> _Direction a_
Express the records as a numbered list, starting at the line that contains "Viewport: 1428px width, 881px height." and ending at the line that contains "pyautogui.click(x=609, y=1201)", with both ends included and blank lines left out.

As #peter-wood already said, it is better to have one thread reading in the data, and have other threads processing that data.
Also, to really test the difference, I think you should do the test with some bigger files. For example: current hard disks should be able to read around 100MB/sec. So reading the data of a 100kB file in one go would take 1ms, while positioning the read head to the beginning of that file would take 10ms.
On the other hand, looking at your numbers (assuming those are for a single loop) it is hard to believe that being I/O bound is the only problem here. Total data is 100MB, which should take 1 second to read from disk plus some overhead, but your program takes 130 seconds. I don't know if that number is with the files cold on disk, or an average of multiple tests where the data is already cached by the OS (with 62 GB or RAM all that data should be cached the second time) - it would be interesting to see both numbers.
So there has to be something else. Let's take a closer look at your loop:
for line in f:
s = line.split()
x, y = [int(v) for v in s]
obj = CoresetPoint(x, y)
gc.disable()
myList.append(obj)
gc.enable()
While I don't know Python, my guess would be that the gc calls are the problem here. They are called for every line read from disk. I don't know how expensive those calls are (or what if gc.enable() triggers a garbage collection for example) and why they would be needed around append(obj) only, but there might be other problems because this is multithreading:
Assuming the gc object is global (i.e. not thread local) you could have something like this:
thread 1 : gc.disable()
# switch to thread 2
thread 2 : gc.disable()
thread 2 : myList.append(obj)
thread 2 : gc.enable()
# gc now enabled!
# switch back to thread 1 (or one of the other threads)
thread 1 : myList.append(obj)
thread 1 : gc.enable()
And if the number of threads <= number of cores, there wouldn't even be any switching, they would all be calling this at the same time.
Also, if the gc object is thread safe (it would be worse if it isn't) it would have to do some locking in order to safely alter it's internal state, which would force all other threads to wait.
For example, gc.disable() would look something like this:
def disable()
lock() # all other threads are blocked for gc calls now
alter internal data
unlock()
And because gc.disable() and gc.enable() are called in a tight loop, this will hurt performance when using multiple threads.
So it would be better to remove those calls, or place them at the beginning and end of your program if they are really needed (or only disable gc at the beginning, no need to do gc right before quitting the program).
Depending on the way Python copies or moves objects, it might also be slightly better to use myList.append(CoresetPoint(x, y)).
So it would be interesting to test the same on one 100MB file with one thread and without the gc calls.
If the processing takes longer than the reading (i.e. not I/O bound), use one thread to read the data in a buffer (should take 1 or 2 seconds on one 100MB file if not already cached), and multiple threads to process the data (but still without those gc calls in that tight loop).
You don't have to split the data into multiple files in order to be able to use threads. Just let them process different parts of the same file (even with the 14GB file).
A copy-paste snippet, for people who come from Google and don't like reading
Example is for json reading, just replace __single_json_loader with another file type to work with that.
from multiprocessing import Pool
from typing import Callable, Any, Iterable
import os
import json
def parallel_file_read(existing_file_paths: Iterable[str], map_lambda: Callable[[str], Any]):
result = {p: None for p in existing_file_paths}
pool = Pool()

[Item position entries]

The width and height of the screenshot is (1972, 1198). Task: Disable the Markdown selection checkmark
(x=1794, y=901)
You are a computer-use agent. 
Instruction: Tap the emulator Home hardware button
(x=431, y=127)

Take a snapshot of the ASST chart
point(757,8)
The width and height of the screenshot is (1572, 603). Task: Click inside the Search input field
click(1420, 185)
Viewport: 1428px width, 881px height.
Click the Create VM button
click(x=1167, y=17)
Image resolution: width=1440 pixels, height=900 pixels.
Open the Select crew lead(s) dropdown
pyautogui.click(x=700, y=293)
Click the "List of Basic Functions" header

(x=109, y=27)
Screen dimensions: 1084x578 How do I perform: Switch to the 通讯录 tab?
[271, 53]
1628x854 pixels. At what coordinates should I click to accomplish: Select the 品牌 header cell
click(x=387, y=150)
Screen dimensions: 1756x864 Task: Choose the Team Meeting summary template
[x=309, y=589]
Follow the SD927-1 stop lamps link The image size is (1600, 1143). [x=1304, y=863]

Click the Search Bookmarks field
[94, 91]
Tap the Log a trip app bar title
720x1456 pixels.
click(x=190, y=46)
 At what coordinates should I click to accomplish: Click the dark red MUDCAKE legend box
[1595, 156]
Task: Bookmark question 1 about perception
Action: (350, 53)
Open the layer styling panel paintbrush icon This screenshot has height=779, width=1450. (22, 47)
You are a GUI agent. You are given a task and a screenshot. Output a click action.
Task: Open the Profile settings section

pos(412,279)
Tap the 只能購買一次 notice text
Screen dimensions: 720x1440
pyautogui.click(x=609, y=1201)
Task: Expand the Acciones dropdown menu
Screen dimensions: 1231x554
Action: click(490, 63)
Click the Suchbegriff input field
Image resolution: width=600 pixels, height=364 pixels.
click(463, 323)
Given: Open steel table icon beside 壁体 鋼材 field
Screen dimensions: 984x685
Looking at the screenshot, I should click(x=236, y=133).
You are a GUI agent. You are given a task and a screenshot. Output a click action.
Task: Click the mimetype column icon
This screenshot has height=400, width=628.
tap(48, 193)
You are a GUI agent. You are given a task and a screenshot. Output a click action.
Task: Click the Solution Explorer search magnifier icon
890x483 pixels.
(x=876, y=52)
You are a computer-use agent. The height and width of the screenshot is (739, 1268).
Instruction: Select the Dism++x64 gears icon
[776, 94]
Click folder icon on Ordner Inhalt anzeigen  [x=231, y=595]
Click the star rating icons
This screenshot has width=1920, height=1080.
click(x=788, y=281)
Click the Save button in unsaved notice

> _Direction b_
Retype the passage from the forum thread on multithreaded file reading above, starting at "You don't have" and ending at "pool = Pool()".

> _Written solution a_
1. Viewport: 1428px width, 881px height.
2. Click the Create VM button
3. click(x=1167, y=17)
4. Image resolution: width=1440 pixels, height=900 pixels.
5. Open the Select crew lead(s) dropdown
6. pyautogui.click(x=700, y=293)
7. Click the "List of Basic Functions" header
8. (x=109, y=27)
9. Screen dimensions: 1084x578 How do I perform: Switch to the 通讯录 tab?
10. [271, 53]
11. 1628x854 pixels. At what coordinates should I click to accomplish: Select the 品牌 header cell
12. click(x=387, y=150)
13. Screen dimensions: 1756x864 Task: Choose the Team Meeting summary template
14. [x=309, y=589]
15. Follow the SD927-1 stop lamps link The image size is (1600, 1143). [x=1304, y=863]
16. Click the Search Bookmarks field
17. [94, 91]
18. Tap the Log a trip app bar title
19. 720x1456 pixels.
20. click(x=190, y=46)
21.  At what coordinates should I click to accomplish: Click the dark red MUDCAKE legend box
22. [1595, 156]
23. Task: Bookmark question 1 about perception
24. Action: (350, 53)
25. Open the layer styling panel paintbrush icon This screenshot has height=779, width=1450. (22, 47)
26. You are a GUI agent. You are given a task and a screenshot. Output a click action.
27. Task: Open the Profile settings section
28. pos(412,279)
29. Tap the 只能購買一次 notice text
30. Screen dimensions: 720x1440
31. pyautogui.click(x=609, y=1201)

> _Written solution b_
You don't have to split the data into multiple files in order to be able to use threads. Just let them process different parts of the same file (even with the 14GB file).
A copy-paste snippet, for people who come from Google and don't like reading
Example is for json reading, just replace __single_json_loader with another file type to work with that.
from multiprocessing import Pool
from typing import Callable, Any, Iterable
import os
import json
def parallel_file_read(existing_file_paths: Iterable[str], map_lambda: Callable[[str], Any]):
result = {p: None for p in existing_file_paths}
pool = Pool()